The value seemed high for a company that was losing a lot of money and now has a 46x revenue multiple. But OpenAI is OpenAI. This is ChatGPT AND Sam Altman. It’s a foremost character, a soap opera and a concern for regulators. This is what began the artificial intelligence gold rush that began just a few years ago and is still going strong.
And while there have been skeptics about OpenAI’s raise, the gold rush it has created seems poised to push much more AI startup valuations to levels rarely seen for enterprise ventures.
There have been reports about this over the last few weeks xAI, Embarrassment and possibly Anthropic everyone is raising recent money (hey, AI ain’t low-cost) at exploding valuations.
It was just this week reported Elon MuskBurlingame, California-based xAI is in preliminary talks with investors for a recent $5 billion financing round that will value it at about $45 billion – $1 billion greater than it bought Twitter Down.
xAI just closed a $6 billion round at a post-money valuation of $24 billion in May, which suggests that if it raises a recent round, its value will almost double in five months – to the point where it can now be the ninth most precious VC-backed start-up (based on our Unicorn board), just ahead Data cubes.
Of course, xAI is not the only generative AI company seeking to get into this sophisticated neighborhood. Just a few weeks before OpenAI officially announced the increase, this was indeed the case reported rival company Anthropic has just began talks with investors about obtaining a valuation of $30-40 billion.
In February alone, the San Francisco-based startup raised $750 million in fresh capital, valuing it at around $18.5 billion – again meaning it’s poised to double its valuation and change into one of the 15 most precious startups in the world.
It was also like that on a smaller scale reported just over a week ago, AI search startup Perplexity — which in June apparently received between $10 and $20 million SoftBank value USD 3 billion – is in talks raise recent funds this is able to almost triple its valuation to $8 billion.

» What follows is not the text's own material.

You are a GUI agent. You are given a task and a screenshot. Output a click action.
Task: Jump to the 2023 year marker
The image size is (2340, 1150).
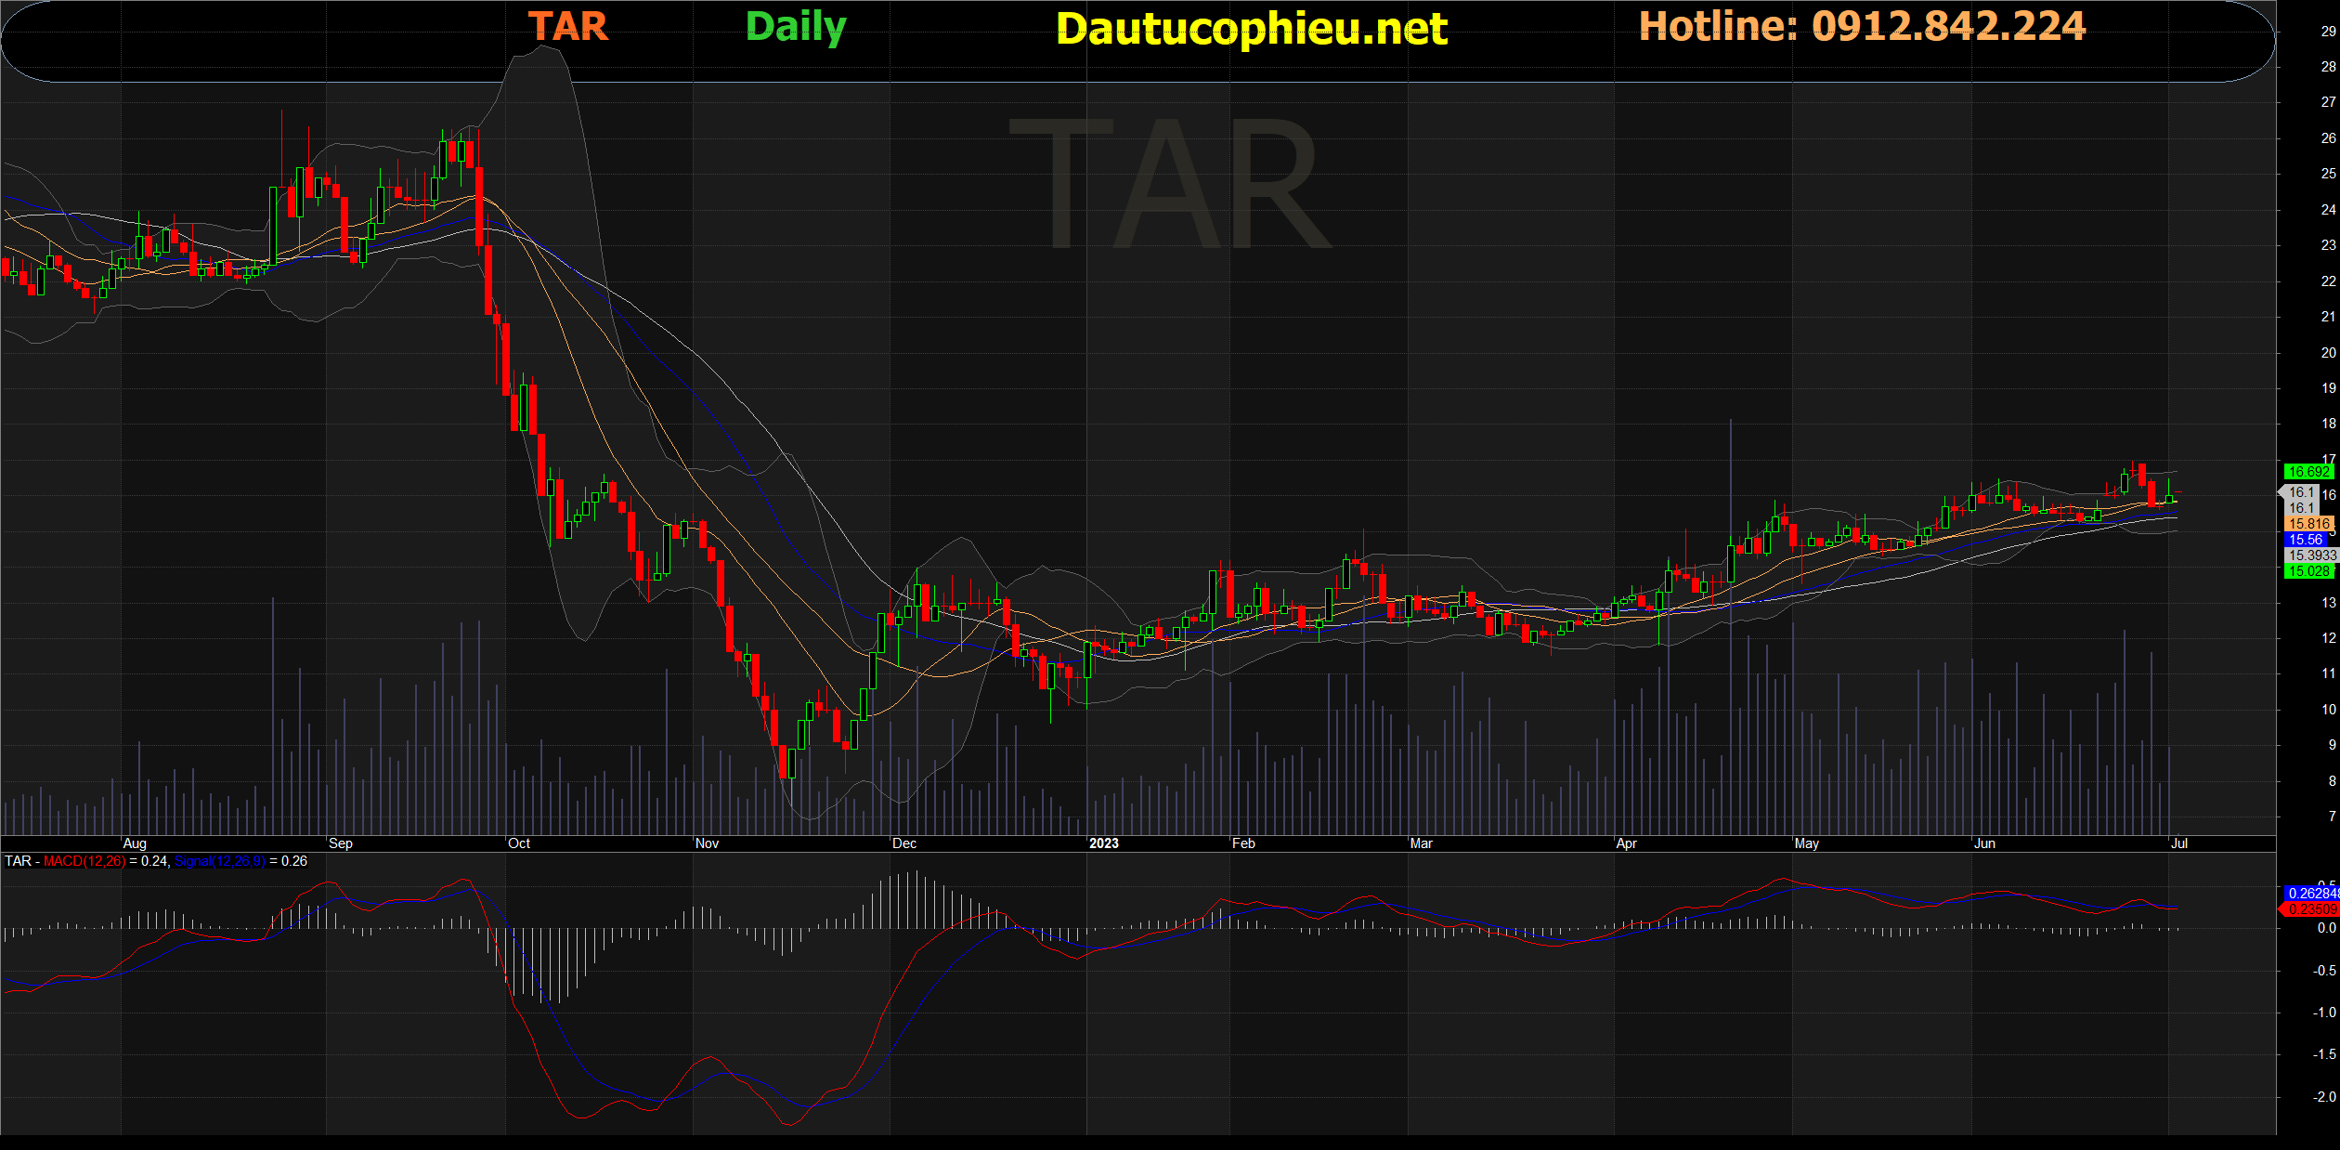pos(1103,843)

The incontrovertible fact that the 167% jump in valuation to $9 billion could possibly be considered “downscale” says a lot about the current state of enterprise and AI funding.
At some point, the crazy valuation increases – seemingly monthly – have to stop, and investors have to ask themselves how they are going to make money on these deals. While this will likely not worry large corporations that otherwise profit from such deals, it is actually a consideration for VCs, who have often spoken about the lack of liquidity they face amid a sluggish IPO and M&A market.
However, that appears to be one other issue for one other day when it involves AI – where the escalation in AI valuation never ends.
Things that caught our eye and more:
Talking about skyrocketing valuations at a rapid pace, ex-Sales power 1 co-CEO Bret Taylorconversational AI startup Sierra this week raised $175 million in a funding round led by Capital of Greenoaks which gave it a valuation of $4.5 billion. Just in February, the San Francisco-based company raised a $110 million led round Capital of Sequoia AND Benchmark at reported valuation of almost $1 billion. A 4.5x increase in value in eight months is not too shabby. And yes, Taylor is also chairman of the board of OpenAI — whose large language models are powered by Sierra — although he has said he has no conflict of interest.